» **WHAT TO DO**
The data should be written out in full, exactly as it stands, and the pictures dropped.

» **DATA RECORDS**
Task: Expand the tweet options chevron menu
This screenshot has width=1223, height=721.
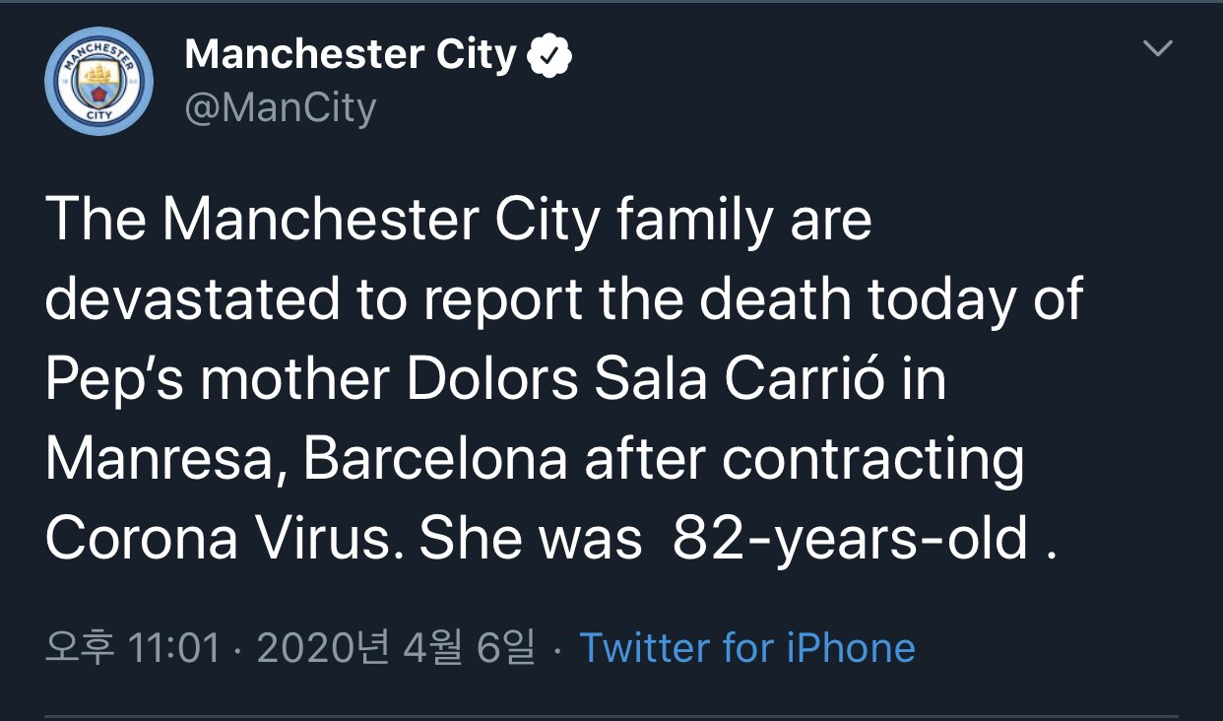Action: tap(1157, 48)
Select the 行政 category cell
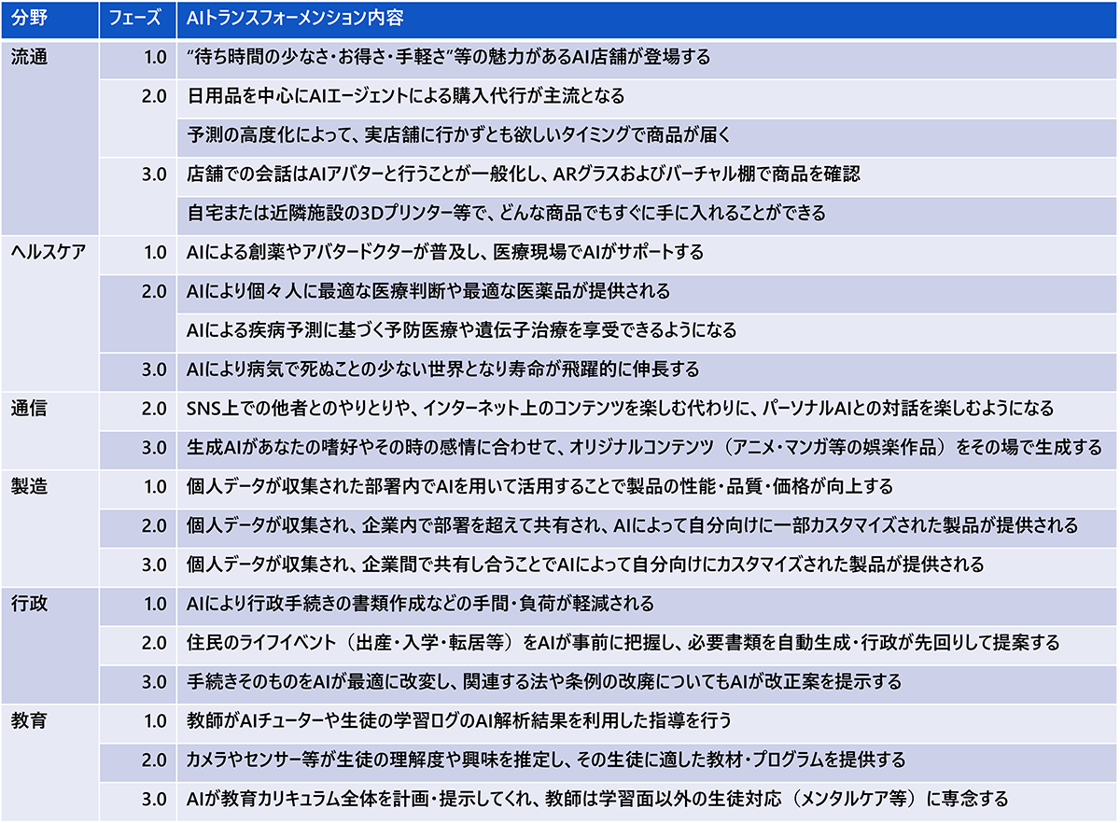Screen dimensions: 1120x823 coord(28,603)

» **EXPECTED ANSWER**
Task: Expand the tweet options chevron menu
This screenshot has width=1223, height=721.
Action: tap(1157, 48)
Select the 行政 category cell
Screen dimensions: 1120x823 coord(28,603)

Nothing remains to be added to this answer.